- _THE PROBLEM_: Repeat the lines starting with the one that contains "Locate an element on the screen. This" and going on through the one that contains "The height and", with both of those lines included. Leave the pictures out of your answer.

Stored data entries
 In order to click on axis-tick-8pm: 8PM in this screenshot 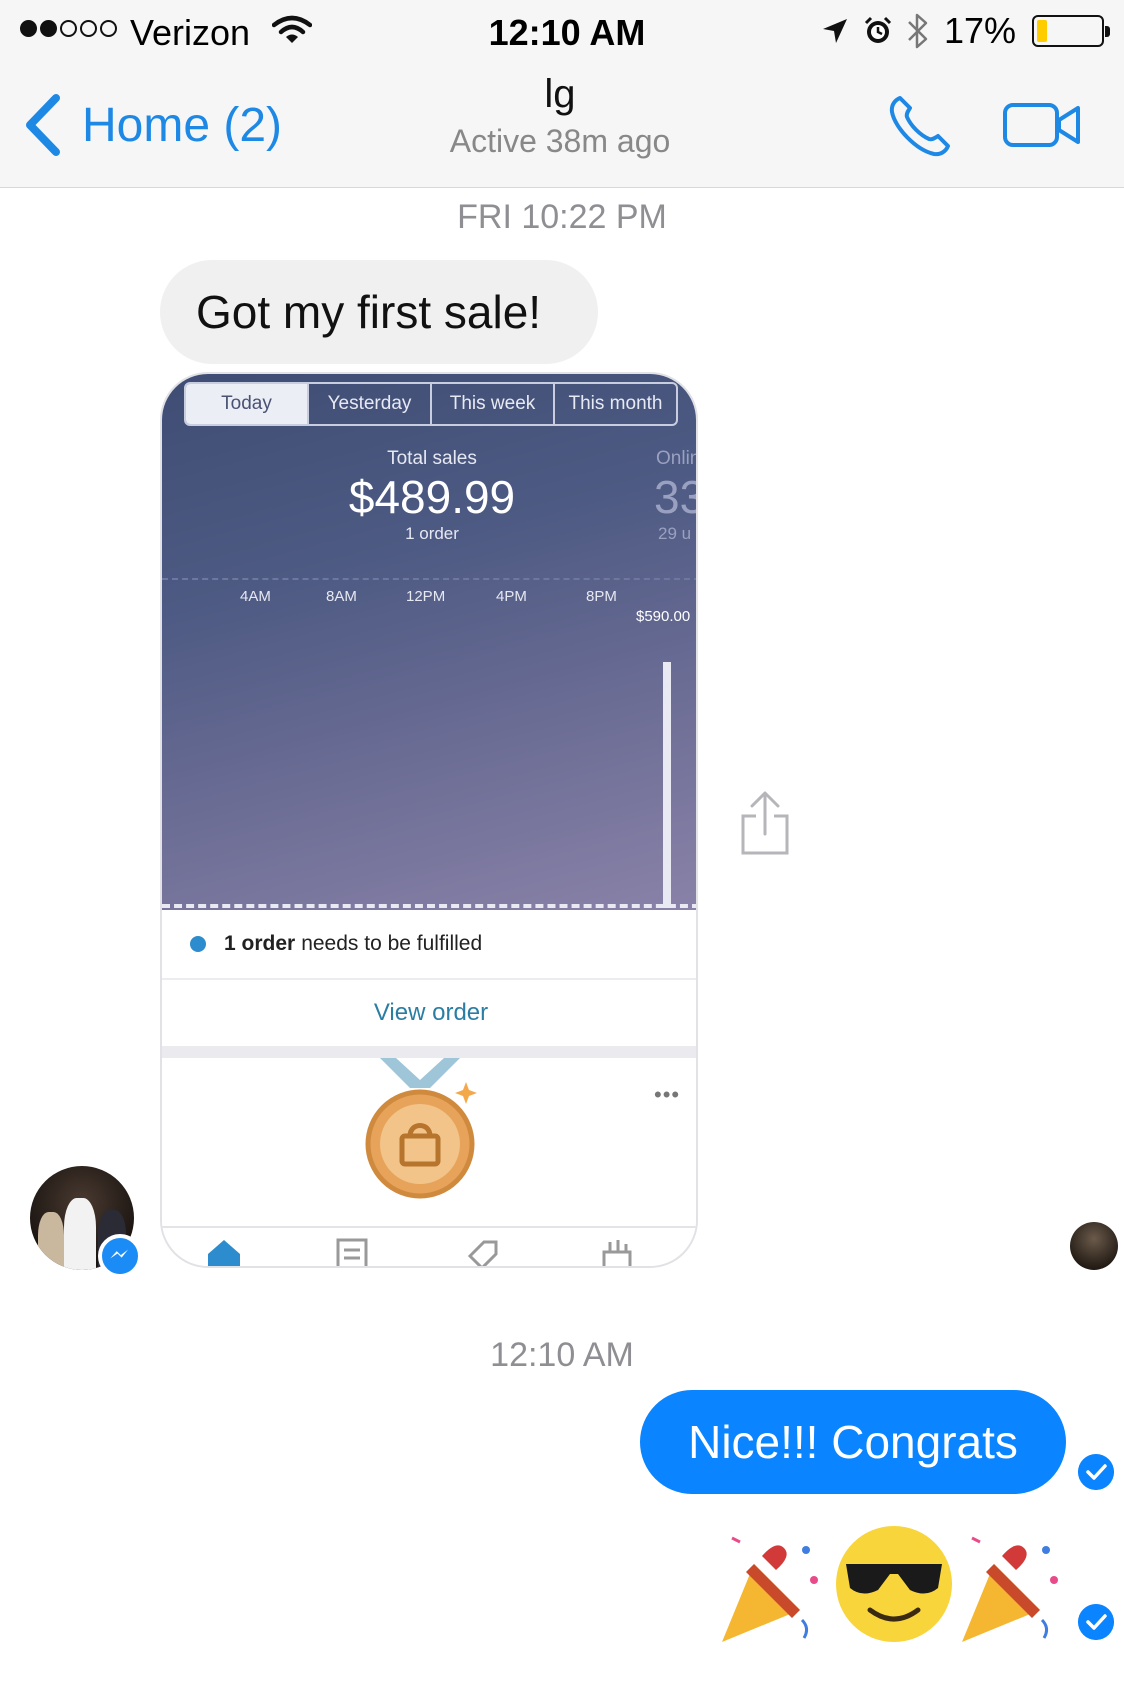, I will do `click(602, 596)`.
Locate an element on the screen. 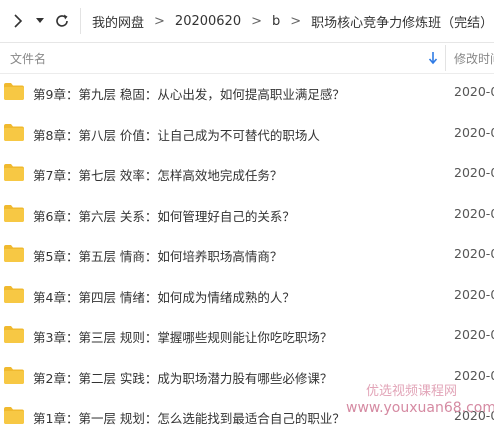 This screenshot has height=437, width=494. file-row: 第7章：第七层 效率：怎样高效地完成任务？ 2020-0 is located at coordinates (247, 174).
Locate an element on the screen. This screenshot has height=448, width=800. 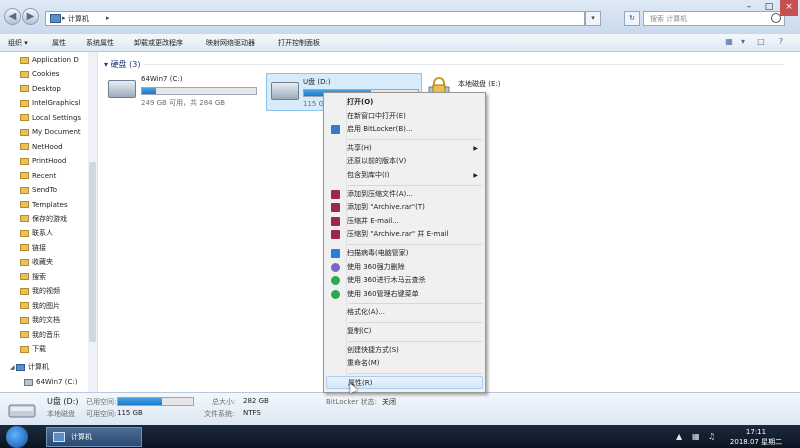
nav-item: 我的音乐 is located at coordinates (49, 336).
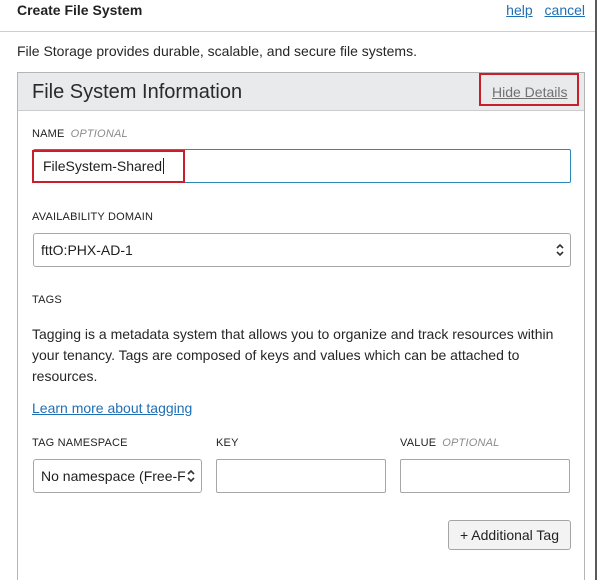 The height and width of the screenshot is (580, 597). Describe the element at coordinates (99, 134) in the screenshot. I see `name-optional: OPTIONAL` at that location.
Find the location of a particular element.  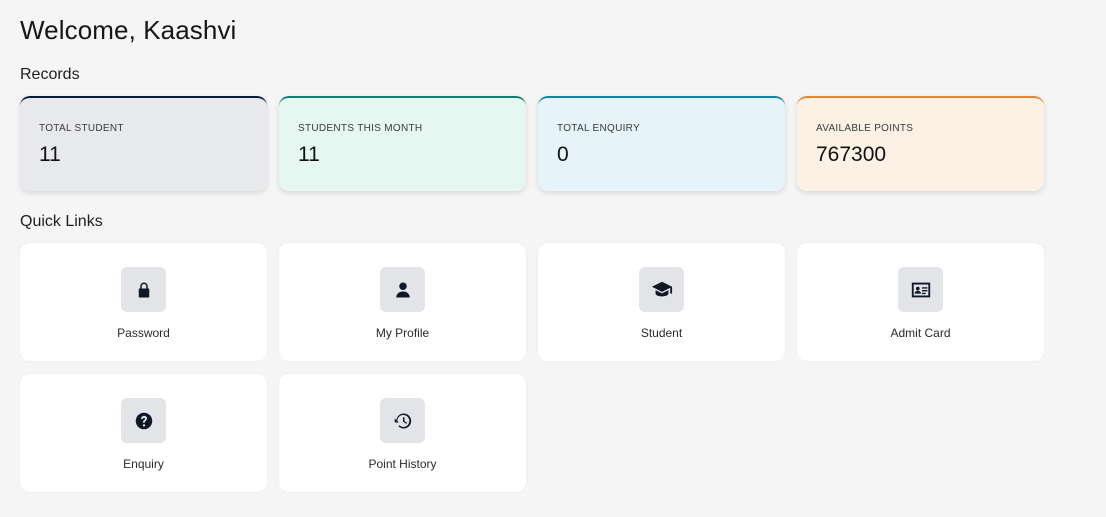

- _WRITTEN RESPONSE_:
Locate an element on the screen. This screenshot has height=448, width=800. 
nav-item: 我的音乐 is located at coordinates (49, 336).
 The height and width of the screenshot is (580, 597). Describe the element at coordinates (99, 134) in the screenshot. I see `name-optional: OPTIONAL` at that location.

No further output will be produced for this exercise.